╭──
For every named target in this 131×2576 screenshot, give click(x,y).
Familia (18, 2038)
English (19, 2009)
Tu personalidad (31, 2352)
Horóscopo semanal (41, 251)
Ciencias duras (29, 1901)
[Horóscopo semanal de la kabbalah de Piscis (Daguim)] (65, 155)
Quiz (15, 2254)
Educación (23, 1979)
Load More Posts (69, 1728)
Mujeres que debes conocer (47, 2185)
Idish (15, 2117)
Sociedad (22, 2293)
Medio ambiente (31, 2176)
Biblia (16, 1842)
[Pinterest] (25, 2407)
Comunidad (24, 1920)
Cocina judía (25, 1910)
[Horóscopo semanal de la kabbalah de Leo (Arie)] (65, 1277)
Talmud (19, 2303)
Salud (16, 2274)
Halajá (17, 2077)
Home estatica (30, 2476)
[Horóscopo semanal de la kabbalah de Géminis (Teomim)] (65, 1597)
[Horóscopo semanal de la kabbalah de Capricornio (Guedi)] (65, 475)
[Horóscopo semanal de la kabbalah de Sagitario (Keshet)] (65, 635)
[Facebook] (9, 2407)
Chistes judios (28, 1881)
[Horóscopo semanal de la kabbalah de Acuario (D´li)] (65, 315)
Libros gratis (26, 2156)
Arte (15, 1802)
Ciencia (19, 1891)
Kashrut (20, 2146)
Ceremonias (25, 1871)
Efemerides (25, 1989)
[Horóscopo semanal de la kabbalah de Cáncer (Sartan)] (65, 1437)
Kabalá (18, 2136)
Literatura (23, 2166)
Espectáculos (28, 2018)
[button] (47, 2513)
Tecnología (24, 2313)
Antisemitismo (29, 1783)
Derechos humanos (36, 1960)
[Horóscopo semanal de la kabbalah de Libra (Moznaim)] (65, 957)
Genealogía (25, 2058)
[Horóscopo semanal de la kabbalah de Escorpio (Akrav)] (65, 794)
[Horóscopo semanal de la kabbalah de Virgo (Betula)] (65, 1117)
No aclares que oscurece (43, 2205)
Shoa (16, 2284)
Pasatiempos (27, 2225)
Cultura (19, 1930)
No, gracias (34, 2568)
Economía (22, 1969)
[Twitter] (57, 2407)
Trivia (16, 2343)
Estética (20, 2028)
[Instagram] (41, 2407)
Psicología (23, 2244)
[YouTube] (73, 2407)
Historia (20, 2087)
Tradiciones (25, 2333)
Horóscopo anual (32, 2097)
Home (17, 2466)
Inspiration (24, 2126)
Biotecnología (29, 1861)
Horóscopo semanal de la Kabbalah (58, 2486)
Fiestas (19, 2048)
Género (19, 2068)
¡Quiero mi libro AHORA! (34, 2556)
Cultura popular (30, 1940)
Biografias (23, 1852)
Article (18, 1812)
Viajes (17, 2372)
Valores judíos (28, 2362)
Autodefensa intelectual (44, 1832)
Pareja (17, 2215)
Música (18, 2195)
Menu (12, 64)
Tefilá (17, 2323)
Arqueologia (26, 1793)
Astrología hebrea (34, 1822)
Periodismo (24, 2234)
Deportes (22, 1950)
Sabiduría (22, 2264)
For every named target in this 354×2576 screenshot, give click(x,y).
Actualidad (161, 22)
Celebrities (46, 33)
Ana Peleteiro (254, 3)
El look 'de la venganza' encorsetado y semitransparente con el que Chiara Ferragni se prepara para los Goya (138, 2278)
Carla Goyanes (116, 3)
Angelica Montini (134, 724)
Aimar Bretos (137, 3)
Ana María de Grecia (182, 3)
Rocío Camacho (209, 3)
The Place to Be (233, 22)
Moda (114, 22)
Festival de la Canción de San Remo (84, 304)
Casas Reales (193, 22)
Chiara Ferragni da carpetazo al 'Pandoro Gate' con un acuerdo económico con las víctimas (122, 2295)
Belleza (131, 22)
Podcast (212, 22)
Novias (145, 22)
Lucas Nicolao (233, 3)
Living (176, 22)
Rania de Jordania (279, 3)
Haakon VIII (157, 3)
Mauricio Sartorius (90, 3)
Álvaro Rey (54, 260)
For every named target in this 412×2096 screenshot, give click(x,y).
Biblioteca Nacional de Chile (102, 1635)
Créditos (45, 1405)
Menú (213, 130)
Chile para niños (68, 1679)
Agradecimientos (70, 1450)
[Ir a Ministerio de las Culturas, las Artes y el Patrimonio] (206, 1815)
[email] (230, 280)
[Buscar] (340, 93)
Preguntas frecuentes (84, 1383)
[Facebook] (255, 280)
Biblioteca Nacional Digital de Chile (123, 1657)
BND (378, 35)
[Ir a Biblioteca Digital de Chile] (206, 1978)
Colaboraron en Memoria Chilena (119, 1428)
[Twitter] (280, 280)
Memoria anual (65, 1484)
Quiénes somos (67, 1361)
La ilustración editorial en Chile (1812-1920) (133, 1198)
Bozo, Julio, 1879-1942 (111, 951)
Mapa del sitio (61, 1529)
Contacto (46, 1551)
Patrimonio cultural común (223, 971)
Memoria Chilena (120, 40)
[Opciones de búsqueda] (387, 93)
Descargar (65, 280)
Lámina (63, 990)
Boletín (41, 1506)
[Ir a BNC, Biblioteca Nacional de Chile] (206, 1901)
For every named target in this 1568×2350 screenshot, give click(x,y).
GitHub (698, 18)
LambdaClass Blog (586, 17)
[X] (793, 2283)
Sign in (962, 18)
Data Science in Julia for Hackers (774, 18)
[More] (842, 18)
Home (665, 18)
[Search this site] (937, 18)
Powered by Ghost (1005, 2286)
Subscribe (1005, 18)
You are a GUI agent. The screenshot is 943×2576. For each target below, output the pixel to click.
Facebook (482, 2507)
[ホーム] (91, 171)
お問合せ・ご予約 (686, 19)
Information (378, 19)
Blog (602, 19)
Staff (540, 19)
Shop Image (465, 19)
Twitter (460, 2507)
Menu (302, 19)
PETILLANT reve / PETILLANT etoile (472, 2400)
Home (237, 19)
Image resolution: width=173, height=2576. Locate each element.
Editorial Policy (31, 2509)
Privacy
╰──
Using the data above, print exactly the lines from the line that contains "Memoria Chilena (120, 40)" through the line that contains "LambdaClass Blog (586, 17)", with both included.

Memoria Chilena (120, 40)
[Opciones de búsqueda] (387, 93)
Descargar (65, 280)
Lámina (63, 990)
Boletín (41, 1506)
[Ir a BNC, Biblioteca Nacional de Chile] (206, 1901)
For every named target in this 1568×2350 screenshot, give click(x,y).
GitHub (698, 18)
LambdaClass Blog (586, 17)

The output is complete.